What to do — Copy out exactly the lines below that run from the one holding "Click the like count beside the heart" to the one holding "Expand the map with fullscreen arrows icon", keeping both of those lines and no others.

Stored data entries:
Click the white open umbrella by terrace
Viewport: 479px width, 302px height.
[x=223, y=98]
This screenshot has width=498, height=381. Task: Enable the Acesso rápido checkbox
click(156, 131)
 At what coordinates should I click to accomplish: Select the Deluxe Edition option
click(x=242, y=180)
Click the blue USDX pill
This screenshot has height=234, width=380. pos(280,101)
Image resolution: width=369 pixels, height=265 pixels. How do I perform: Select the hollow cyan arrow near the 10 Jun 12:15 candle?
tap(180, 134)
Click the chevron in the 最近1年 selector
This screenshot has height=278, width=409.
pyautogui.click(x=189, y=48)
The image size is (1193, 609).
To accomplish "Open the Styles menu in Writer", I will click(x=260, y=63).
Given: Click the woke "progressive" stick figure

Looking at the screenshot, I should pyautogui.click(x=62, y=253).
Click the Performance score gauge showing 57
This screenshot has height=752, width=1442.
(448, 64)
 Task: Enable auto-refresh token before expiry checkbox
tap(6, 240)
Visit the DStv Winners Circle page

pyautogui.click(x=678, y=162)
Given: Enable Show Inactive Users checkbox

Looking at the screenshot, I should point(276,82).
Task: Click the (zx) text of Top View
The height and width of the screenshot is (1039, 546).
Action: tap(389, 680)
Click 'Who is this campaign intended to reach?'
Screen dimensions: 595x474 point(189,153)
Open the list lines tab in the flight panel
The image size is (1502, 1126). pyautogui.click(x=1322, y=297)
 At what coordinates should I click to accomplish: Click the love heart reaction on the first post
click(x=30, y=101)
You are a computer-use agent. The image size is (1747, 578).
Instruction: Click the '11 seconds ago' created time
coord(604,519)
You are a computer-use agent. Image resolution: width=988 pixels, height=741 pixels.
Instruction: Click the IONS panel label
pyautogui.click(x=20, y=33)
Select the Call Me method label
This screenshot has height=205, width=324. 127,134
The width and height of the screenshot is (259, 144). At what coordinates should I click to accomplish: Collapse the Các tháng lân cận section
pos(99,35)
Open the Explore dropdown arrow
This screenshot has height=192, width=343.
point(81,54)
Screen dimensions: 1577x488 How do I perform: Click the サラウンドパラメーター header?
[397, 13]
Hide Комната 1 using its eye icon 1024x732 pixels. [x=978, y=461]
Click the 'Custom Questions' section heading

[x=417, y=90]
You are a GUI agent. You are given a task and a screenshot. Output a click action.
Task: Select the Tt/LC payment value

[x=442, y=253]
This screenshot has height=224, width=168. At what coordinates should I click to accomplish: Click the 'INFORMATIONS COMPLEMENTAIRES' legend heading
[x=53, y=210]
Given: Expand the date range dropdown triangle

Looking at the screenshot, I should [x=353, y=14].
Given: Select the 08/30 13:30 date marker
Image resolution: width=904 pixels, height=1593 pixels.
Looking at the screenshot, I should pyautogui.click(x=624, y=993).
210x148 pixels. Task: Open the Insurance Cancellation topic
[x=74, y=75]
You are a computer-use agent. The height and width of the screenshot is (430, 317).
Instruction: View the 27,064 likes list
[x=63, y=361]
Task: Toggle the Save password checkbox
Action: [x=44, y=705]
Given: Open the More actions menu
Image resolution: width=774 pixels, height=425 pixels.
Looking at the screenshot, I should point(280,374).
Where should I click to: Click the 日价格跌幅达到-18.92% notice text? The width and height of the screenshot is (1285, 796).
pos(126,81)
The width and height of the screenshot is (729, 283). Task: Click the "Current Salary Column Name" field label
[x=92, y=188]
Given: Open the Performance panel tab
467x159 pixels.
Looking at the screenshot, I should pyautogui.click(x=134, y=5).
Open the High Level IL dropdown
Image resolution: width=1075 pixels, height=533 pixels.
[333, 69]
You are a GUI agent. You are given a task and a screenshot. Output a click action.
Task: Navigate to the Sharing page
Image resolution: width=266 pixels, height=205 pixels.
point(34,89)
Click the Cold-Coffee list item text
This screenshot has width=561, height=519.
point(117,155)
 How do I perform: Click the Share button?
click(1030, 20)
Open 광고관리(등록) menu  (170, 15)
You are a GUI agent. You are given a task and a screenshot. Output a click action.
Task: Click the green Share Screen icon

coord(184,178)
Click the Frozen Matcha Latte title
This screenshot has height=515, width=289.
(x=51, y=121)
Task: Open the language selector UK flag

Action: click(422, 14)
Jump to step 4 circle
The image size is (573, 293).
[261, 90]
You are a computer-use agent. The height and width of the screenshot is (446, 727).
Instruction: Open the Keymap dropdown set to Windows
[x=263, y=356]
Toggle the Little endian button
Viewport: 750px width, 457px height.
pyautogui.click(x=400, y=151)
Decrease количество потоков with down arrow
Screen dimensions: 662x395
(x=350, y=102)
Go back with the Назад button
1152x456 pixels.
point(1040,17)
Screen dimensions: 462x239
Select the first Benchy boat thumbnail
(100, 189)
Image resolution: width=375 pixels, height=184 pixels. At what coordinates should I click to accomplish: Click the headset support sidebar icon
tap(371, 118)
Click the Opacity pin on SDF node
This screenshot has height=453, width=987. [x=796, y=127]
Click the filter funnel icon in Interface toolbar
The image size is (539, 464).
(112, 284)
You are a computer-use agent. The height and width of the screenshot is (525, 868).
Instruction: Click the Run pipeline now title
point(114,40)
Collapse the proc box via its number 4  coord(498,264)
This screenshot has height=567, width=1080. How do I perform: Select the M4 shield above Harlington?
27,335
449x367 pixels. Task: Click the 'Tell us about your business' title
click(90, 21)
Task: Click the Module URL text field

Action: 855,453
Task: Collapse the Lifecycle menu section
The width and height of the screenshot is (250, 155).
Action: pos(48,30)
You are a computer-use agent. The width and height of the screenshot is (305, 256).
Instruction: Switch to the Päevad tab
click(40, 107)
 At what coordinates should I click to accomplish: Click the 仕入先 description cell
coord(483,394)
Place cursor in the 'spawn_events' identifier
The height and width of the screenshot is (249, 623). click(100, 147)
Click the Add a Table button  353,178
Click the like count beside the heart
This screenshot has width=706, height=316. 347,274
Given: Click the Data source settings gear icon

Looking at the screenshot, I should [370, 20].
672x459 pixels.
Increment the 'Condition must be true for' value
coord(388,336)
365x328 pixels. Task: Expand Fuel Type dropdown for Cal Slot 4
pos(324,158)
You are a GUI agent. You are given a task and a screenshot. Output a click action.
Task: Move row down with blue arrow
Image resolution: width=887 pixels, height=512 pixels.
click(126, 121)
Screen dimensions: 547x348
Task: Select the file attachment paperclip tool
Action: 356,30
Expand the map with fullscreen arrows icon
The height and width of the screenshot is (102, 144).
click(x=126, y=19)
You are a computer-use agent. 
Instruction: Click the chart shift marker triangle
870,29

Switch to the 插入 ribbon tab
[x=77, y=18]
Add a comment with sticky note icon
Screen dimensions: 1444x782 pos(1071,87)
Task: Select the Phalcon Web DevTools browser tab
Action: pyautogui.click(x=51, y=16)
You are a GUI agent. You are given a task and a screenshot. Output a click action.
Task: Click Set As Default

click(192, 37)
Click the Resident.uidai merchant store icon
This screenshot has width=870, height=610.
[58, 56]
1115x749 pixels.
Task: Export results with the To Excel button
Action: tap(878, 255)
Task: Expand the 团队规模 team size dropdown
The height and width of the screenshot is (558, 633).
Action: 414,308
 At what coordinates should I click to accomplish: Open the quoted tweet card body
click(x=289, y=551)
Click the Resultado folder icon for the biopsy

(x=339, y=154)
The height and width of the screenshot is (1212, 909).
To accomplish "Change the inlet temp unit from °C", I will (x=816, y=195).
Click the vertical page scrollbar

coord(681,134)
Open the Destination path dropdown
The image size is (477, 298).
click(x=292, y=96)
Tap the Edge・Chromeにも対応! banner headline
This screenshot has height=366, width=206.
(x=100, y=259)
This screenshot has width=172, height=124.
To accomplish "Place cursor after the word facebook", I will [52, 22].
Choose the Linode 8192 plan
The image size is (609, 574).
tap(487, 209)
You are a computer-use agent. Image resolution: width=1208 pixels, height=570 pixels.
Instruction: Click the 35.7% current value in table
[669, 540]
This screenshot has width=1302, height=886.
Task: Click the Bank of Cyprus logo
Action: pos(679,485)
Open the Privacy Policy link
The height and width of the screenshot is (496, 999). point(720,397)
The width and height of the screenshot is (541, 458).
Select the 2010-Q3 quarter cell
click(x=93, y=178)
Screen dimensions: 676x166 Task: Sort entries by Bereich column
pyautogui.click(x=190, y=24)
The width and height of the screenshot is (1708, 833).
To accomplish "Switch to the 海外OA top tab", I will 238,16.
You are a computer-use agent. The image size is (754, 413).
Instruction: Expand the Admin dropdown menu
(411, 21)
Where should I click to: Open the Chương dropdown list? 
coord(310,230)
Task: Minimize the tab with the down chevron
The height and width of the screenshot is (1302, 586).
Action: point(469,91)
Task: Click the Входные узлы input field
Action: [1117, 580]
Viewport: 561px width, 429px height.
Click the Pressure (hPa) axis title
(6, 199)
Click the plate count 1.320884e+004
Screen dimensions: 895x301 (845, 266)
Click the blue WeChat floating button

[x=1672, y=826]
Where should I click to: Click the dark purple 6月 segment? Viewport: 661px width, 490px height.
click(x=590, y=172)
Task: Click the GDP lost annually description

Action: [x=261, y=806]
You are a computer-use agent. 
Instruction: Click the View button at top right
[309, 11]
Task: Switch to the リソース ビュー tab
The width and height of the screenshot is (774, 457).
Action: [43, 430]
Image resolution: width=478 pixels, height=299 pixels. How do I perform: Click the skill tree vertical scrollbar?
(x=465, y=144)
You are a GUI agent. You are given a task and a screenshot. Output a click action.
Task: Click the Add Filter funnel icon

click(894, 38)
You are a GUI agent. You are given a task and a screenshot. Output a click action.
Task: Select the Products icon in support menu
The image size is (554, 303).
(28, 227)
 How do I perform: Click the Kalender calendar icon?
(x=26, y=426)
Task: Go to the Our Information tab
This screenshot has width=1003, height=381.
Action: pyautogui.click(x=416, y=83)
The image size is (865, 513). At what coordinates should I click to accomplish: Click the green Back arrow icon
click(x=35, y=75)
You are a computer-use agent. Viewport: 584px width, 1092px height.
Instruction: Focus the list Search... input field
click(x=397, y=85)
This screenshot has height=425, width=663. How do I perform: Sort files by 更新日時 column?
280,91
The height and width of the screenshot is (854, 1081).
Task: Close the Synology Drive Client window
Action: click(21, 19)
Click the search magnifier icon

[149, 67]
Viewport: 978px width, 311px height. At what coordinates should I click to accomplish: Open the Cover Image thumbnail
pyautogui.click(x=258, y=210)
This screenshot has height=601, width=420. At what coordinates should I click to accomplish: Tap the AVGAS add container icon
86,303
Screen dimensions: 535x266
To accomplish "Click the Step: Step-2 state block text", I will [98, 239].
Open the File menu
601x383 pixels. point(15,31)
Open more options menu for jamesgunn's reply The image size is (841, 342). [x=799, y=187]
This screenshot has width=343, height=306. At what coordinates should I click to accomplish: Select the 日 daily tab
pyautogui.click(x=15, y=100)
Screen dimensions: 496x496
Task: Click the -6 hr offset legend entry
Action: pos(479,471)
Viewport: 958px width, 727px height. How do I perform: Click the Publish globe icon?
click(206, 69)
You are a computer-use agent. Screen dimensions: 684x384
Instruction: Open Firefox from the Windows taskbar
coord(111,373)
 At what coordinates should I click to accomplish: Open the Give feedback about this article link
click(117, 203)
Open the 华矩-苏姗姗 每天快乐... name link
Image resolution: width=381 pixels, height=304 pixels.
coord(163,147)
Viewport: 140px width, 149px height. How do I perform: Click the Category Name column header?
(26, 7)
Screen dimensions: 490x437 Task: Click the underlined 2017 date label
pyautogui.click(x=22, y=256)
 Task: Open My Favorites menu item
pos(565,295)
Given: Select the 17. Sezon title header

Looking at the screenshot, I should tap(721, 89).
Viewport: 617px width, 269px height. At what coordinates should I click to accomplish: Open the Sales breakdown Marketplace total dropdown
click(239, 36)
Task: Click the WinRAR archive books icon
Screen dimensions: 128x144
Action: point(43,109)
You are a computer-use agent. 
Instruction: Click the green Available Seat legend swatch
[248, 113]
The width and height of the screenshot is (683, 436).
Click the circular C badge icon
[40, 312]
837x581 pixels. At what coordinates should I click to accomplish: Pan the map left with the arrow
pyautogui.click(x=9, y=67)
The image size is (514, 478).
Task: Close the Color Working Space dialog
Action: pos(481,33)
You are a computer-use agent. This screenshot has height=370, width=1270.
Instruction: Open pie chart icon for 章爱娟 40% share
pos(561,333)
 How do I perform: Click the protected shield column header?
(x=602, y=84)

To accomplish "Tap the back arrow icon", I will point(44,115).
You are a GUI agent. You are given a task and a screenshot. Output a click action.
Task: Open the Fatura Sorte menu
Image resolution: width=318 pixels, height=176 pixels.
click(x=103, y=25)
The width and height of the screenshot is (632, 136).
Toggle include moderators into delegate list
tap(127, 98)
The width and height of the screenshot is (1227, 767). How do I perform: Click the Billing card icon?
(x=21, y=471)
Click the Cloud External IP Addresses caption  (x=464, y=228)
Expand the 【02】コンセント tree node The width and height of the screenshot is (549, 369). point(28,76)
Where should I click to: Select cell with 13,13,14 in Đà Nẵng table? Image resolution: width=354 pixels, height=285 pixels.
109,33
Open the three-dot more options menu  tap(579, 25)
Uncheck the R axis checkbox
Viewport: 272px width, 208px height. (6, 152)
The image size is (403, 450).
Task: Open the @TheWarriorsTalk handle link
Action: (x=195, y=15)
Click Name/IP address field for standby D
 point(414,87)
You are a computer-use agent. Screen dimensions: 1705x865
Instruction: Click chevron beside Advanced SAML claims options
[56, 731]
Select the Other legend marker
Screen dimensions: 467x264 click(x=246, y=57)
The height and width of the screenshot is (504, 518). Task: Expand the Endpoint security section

Result for this exercise —
Click the like count beside the heart
This screenshot has width=706, height=316. 347,274
Given: Click the Data source settings gear icon

Looking at the screenshot, I should [370, 20].
672x459 pixels.
Increment the 'Condition must be true for' value
coord(388,336)
365x328 pixels. Task: Expand Fuel Type dropdown for Cal Slot 4
pos(324,158)
You are a GUI agent. You are given a task and a screenshot. Output a click action.
Task: Move row down with blue arrow
Image resolution: width=887 pixels, height=512 pixels.
click(126, 121)
Screen dimensions: 547x348
Task: Select the file attachment paperclip tool
Action: 356,30
Expand the map with fullscreen arrows icon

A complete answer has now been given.